#### WORK REQUEST
What you return must match the entries word for word, minus the pictures.

[Records drawn from a dataset]

==*==

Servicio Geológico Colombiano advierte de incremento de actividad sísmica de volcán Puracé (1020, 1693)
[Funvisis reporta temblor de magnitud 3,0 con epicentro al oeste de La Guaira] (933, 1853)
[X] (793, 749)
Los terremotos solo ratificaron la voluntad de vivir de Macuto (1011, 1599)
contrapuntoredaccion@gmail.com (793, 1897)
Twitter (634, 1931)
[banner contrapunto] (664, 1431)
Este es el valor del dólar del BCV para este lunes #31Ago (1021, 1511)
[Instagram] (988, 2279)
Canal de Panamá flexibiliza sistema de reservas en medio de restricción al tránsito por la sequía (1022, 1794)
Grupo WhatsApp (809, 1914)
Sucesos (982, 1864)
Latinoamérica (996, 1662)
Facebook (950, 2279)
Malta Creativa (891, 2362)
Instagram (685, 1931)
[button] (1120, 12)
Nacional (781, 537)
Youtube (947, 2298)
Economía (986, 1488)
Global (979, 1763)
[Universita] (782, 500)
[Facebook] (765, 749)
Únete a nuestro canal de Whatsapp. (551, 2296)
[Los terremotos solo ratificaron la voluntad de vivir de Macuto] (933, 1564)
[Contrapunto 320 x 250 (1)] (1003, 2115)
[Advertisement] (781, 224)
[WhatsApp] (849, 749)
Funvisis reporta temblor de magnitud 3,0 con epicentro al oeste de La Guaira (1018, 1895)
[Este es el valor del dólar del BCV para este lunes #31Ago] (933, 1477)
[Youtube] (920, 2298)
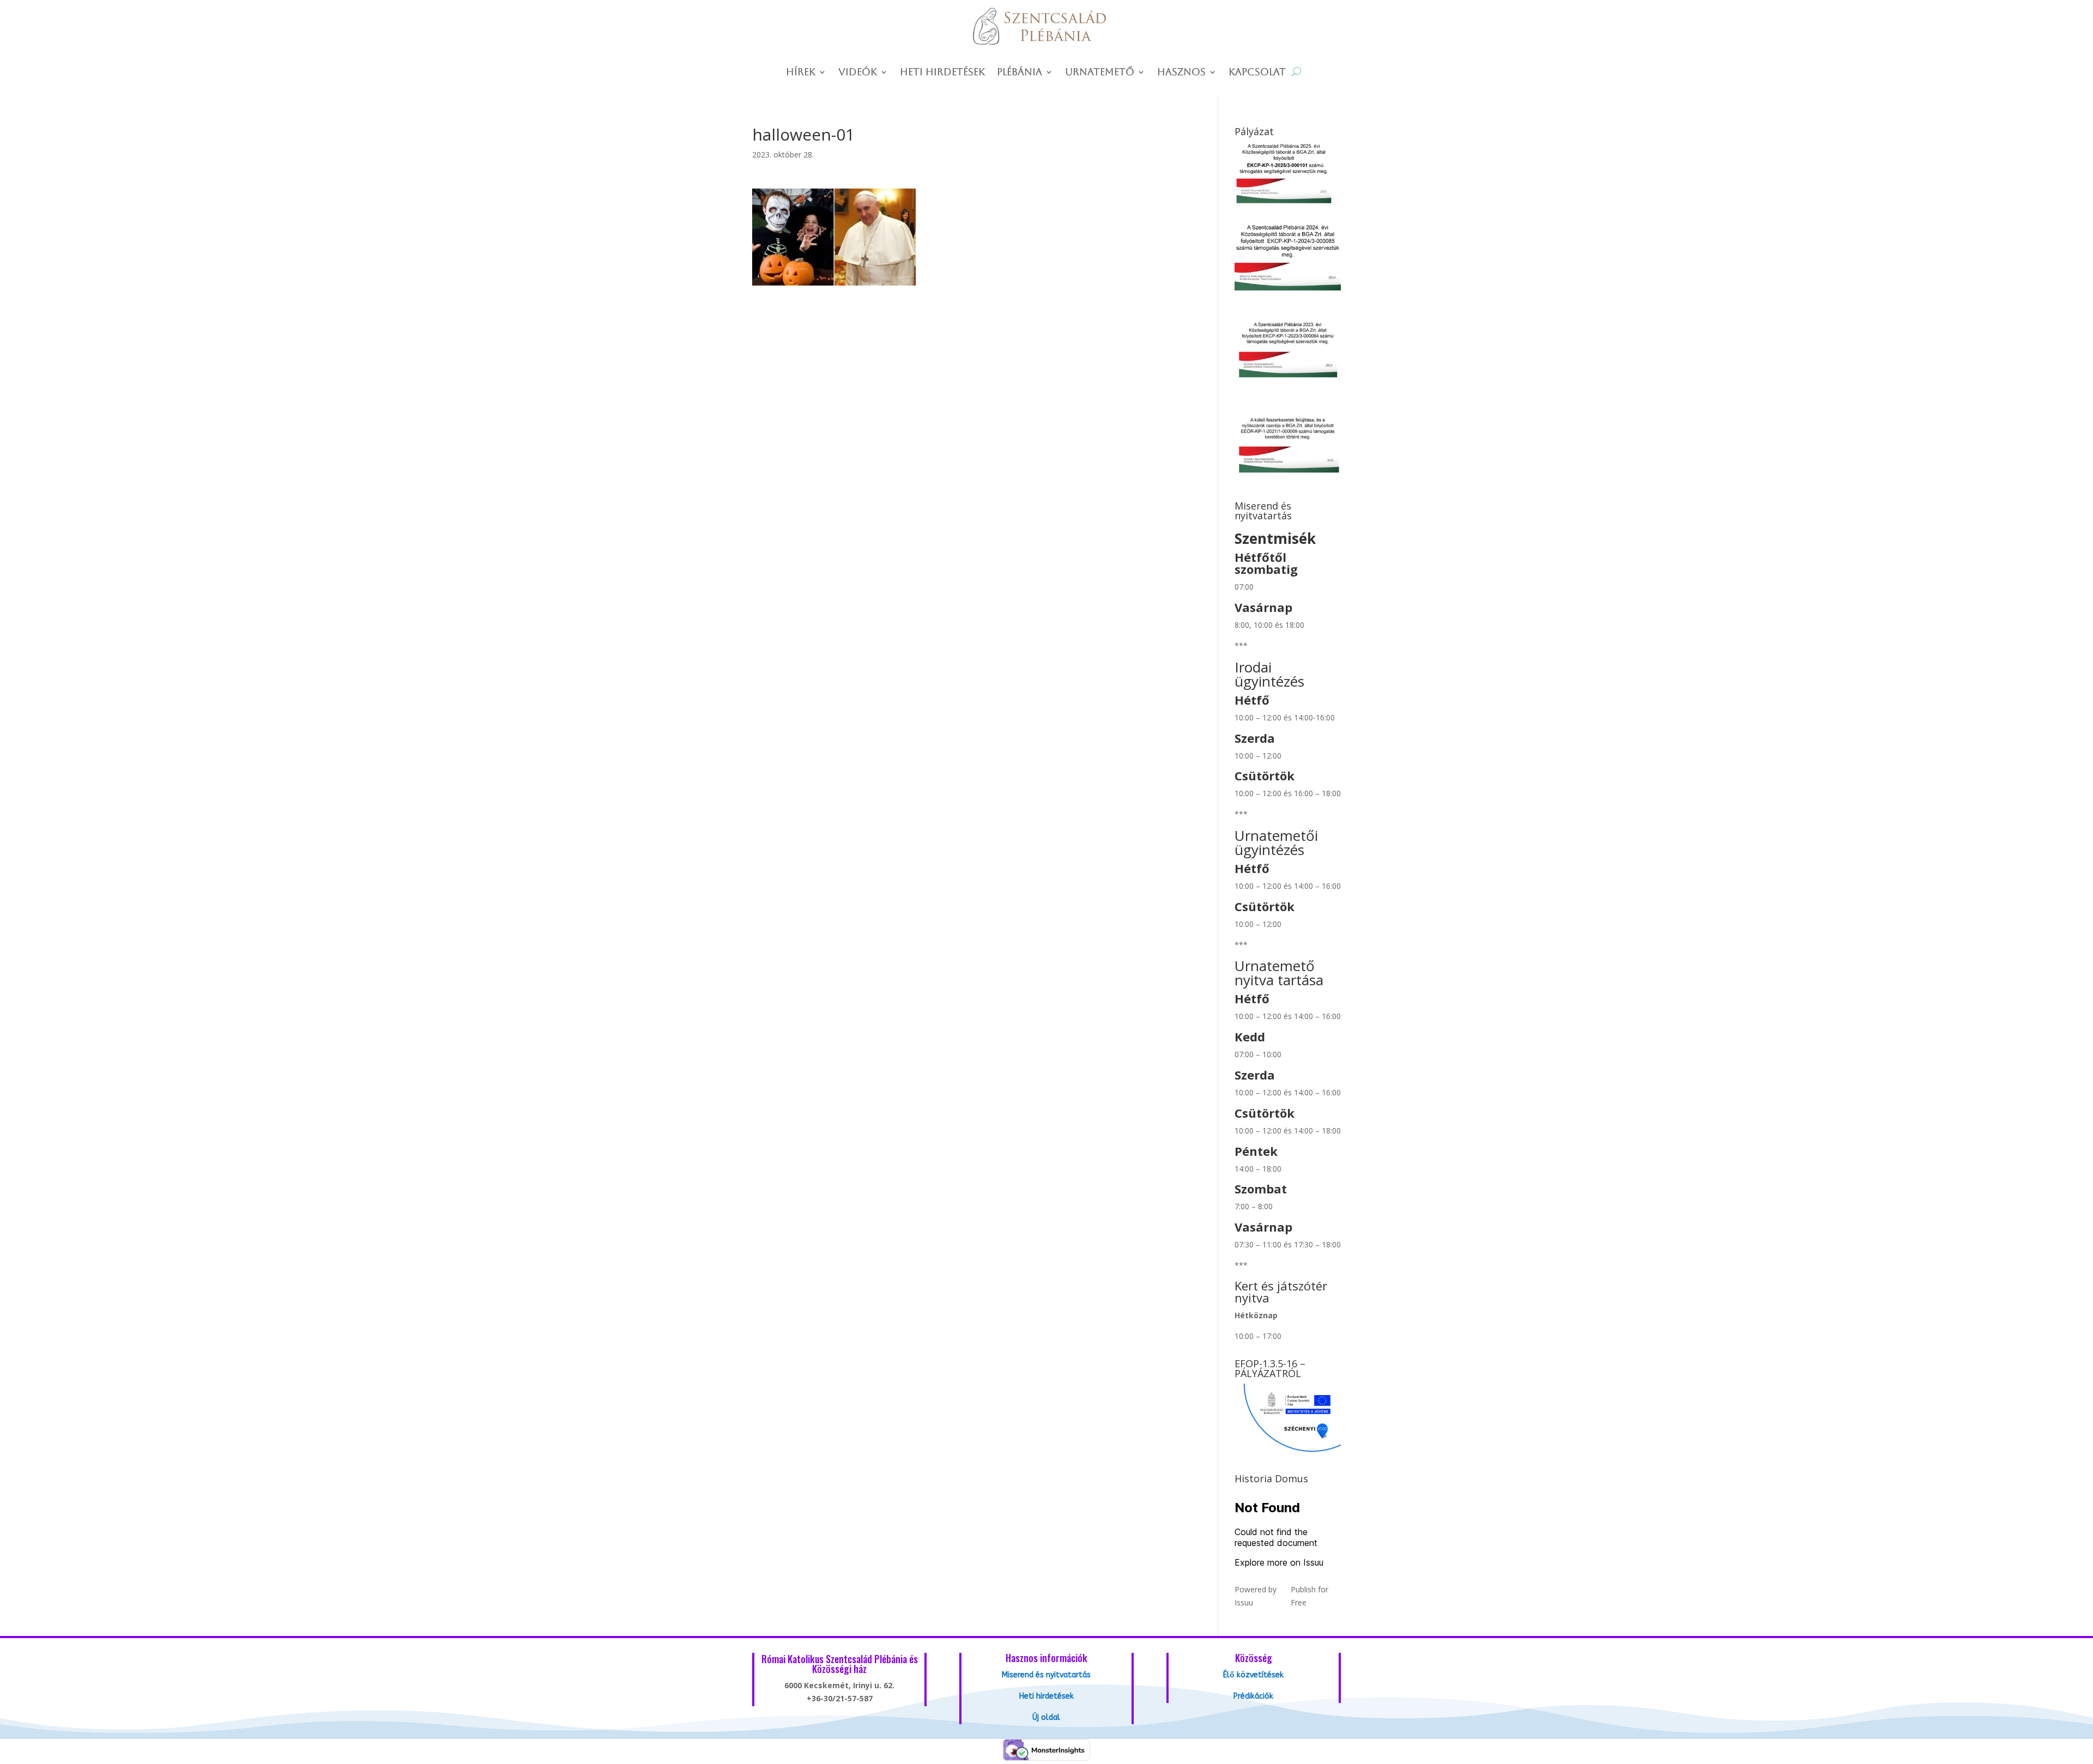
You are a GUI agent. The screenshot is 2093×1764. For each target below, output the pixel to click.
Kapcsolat (1257, 72)
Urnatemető (1099, 72)
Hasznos (1181, 72)
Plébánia (1019, 72)
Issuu (1244, 1602)
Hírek (800, 72)
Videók (857, 72)
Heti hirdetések (942, 72)
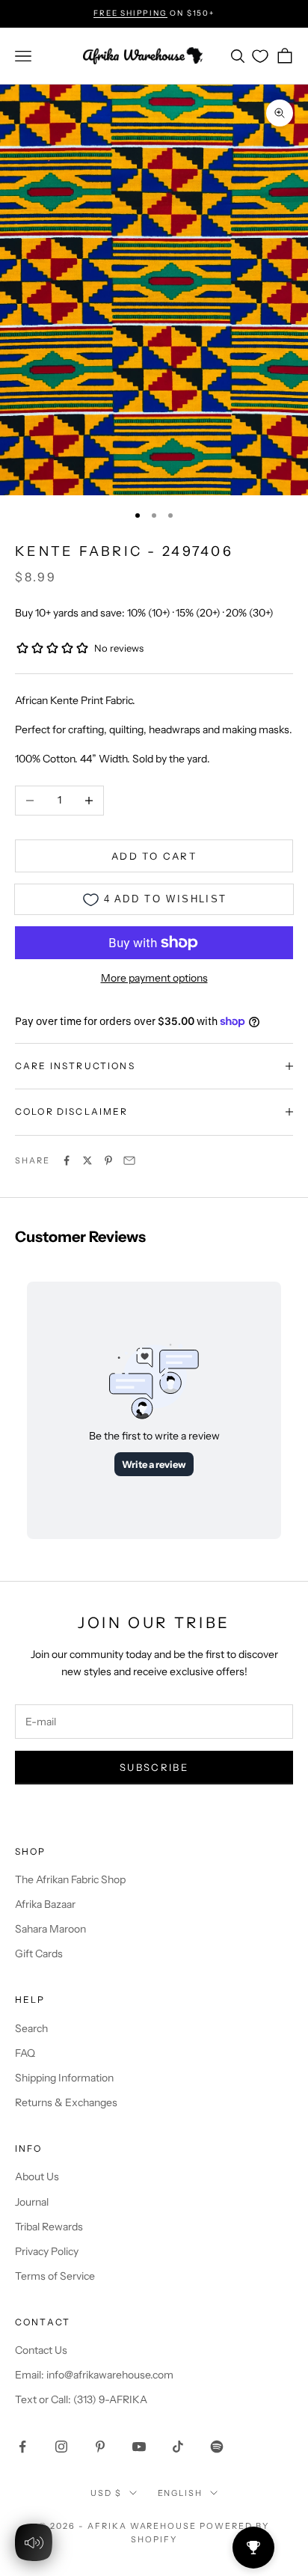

==*==

#### SOLUTION BELOW
Servicio Geológico Colombiano advierte de incremento de actividad sísmica de volcán Puracé (1020, 1693)
[Funvisis reporta temblor de magnitud 3,0 con epicentro al oeste de La Guaira] (933, 1853)
[X] (793, 749)
Los terremotos solo ratificaron la voluntad de vivir de Macuto (1011, 1599)
contrapuntoredaccion@gmail.com (793, 1897)
Twitter (634, 1931)
[banner contrapunto] (664, 1431)
Este es el valor del dólar del BCV para este lunes #31Ago (1021, 1511)
[Instagram] (988, 2279)
Canal de Panamá flexibiliza sistema de reservas en medio de restricción al tránsito por la sequía (1022, 1794)
Grupo WhatsApp (809, 1914)
Sucesos (982, 1864)
Latinoamérica (996, 1662)
Facebook (950, 2279)
Malta Creativa (891, 2362)
Instagram (685, 1931)
[button] (1120, 12)
Nacional (781, 537)
Youtube (947, 2298)
Economía (986, 1488)
Global (979, 1763)
[Universita] (782, 500)
[Facebook] (765, 749)
Únete a nuestro canal de Whatsapp. (551, 2296)
[Los terremotos solo ratificaron la voluntad de vivir de Macuto] (933, 1564)
[Contrapunto 320 x 250 (1)] (1003, 2115)
[Advertisement] (781, 224)
[WhatsApp] (849, 749)
Funvisis reporta temblor de magnitud 3,0 con epicentro al oeste de La Guaira (1018, 1895)
[Este es el valor del dólar del BCV para este lunes #31Ago] (933, 1477)
[Youtube] (920, 2298)
You are a GUI agent. The screenshot is 2093×1764. For each target below, output the pixel to click.
Kapcsolat (1257, 72)
Urnatemető (1099, 72)
Hasznos (1181, 72)
Plébánia (1019, 72)
Issuu (1244, 1602)
Hírek (800, 72)
Videók (857, 72)
Heti hirdetések (942, 72)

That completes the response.